Ashraf: The big power shields. For example, some weapons are way more efficient against those enemies and some weapons are not at all efficient against those guys. We want players to put their effort and mental kind of strategy on that aspect. I don't know if you noticed, but you have to craft the hidden blade. Or you have to increase the damage of your hidden blade, so you can't one-shot enemies. You can dedicate yourself to that and you will, eventually. But that was a way that you can't bypass the progression system and so on. So all the effort's really on the RPG, stealth, and Bayek as a character.
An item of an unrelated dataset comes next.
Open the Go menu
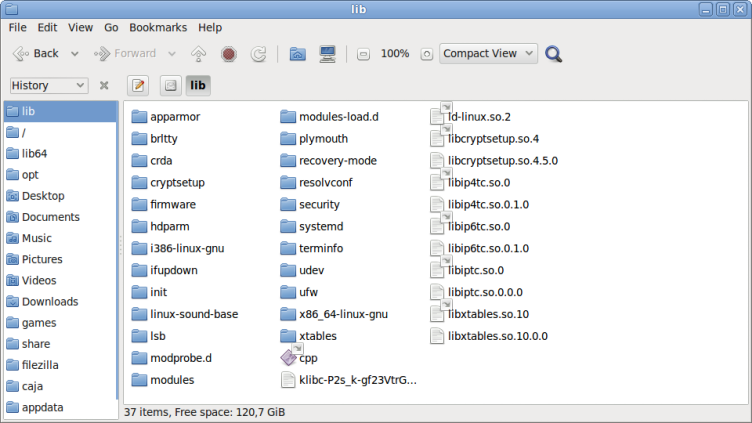 111,28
AusGamers: Okay, on that thing very quickly. So, I realised, well I didn't realise, one of the first things I did was jump in the water and go swimming because in the trailer that you
showed [the water] was beautiful. And the animations down there are incredible as well. And I realised I could use my weapon underwater. So can you talk a little bit to what we would be able to do with the swimming. Is that to fight crocodile attacks? (Laughs.)
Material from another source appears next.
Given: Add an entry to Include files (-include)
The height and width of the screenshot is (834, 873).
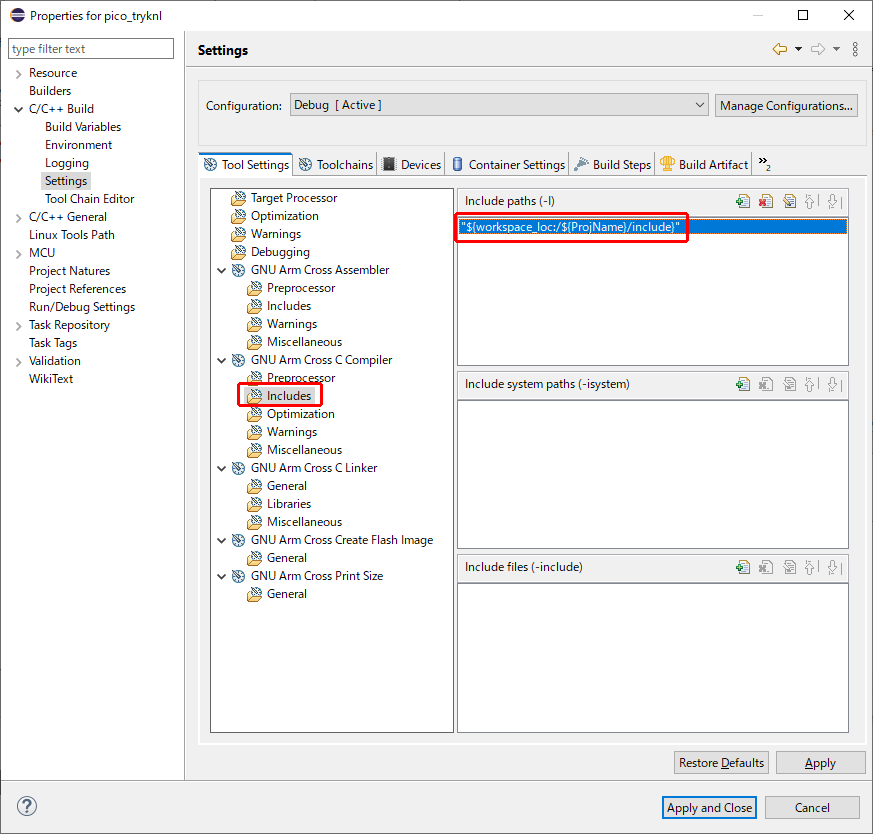Looking at the screenshot, I should click(742, 567).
Ashraf: Yeah, yeah. So when it came to the underwater… I'll say this for vehicles, for horses, for camels: effectively what we wanted is that whatever you're doing in the world, it's consistent. The controls remain the same. Attack is an attack wherever you are. So [you] pressing the button and it works. In terms of the underwater specifically, Egypt was actually lush with water at that time period, and so it was natural for us that we needed to be able to seamlessly go through it. And that there are opportunities and advantages for those people to explore the underwater. So there are underwater tombs. There are sunken temples. There are wells that you use to sneak into forts. So there's a lot that can be done with the water.
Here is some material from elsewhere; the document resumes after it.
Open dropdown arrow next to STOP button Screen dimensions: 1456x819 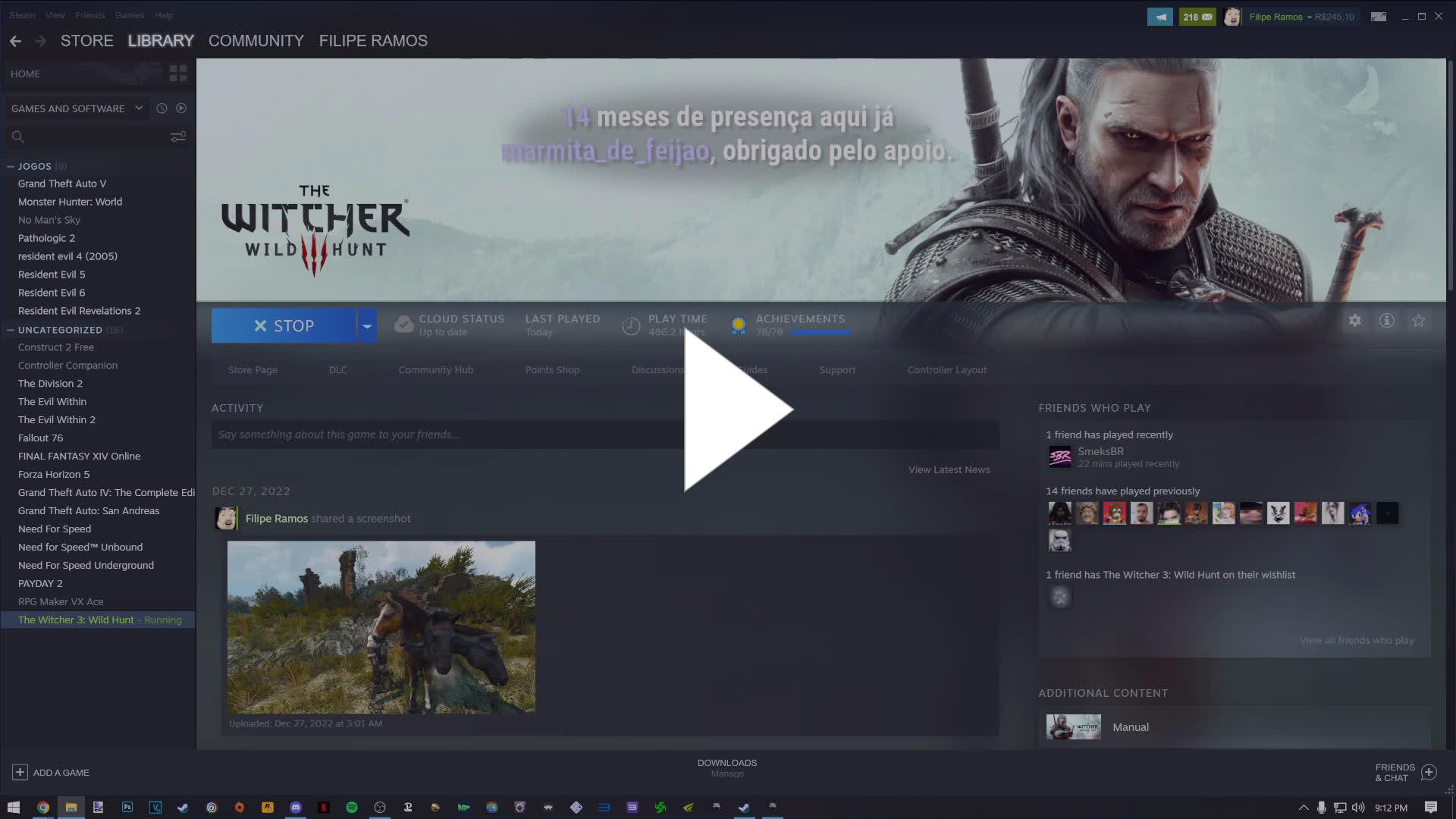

Ubisoft Singapore worked on the water in terms of the tech and it's stunning. The shots are beautiful. You know, as an example of when I'm playing, even of the demo in Faiyum, just the other day and I kid you not, I was just playing and having fun and then this happened. So at some point, a hippo comes to attack the boat I was on. It attacks, does some damage. I'm trying to shoot it. I dive out of the boat to try and go under it so I can come up because it's really doing damage to the boat. The boat starts sinking and I'm under it, so it was dragging me down. So I have to swim away from it. And I have this moment where I have a hippo swimming in front of me coming, the ship I was on just crashing, and you know, I know this is what we have in the game because this is our game, but it was a moment of okay, okay, okay everybody. Bravo. Well done.

So the underwater is as seamless [as the rest of the game] and it's not just “oh you can swim in it”. No, no, it's everything exists in it. Humans who fall into it, you can take your boat and ram into another one. The guys will fall into the boat. They'll swim, get back into their boat and curse you for it. If they're a guard, they might shoot you for it. Animals are there. So it's fully ingrained into the experience of the game. Pretty much anything you can do on land, you can do some version of it underwater. You don't have full combos. There is a basic combo of attack, but the point is we wanted you to hit the attack button and it's going to work. You want to move forward? It's going to work. The controls aren't going to change, and they're going to remain consistent. That was really important for us.

AusGamers: Okay, awesome. Thanks so much, Ash.

Ashraf: My pleasure.

AusGamers: I really enjoyed it.

Ashraf: Love hearing that, love hearing that. Thank you.

AusGamers: Hopefully we get you to do Australia soon.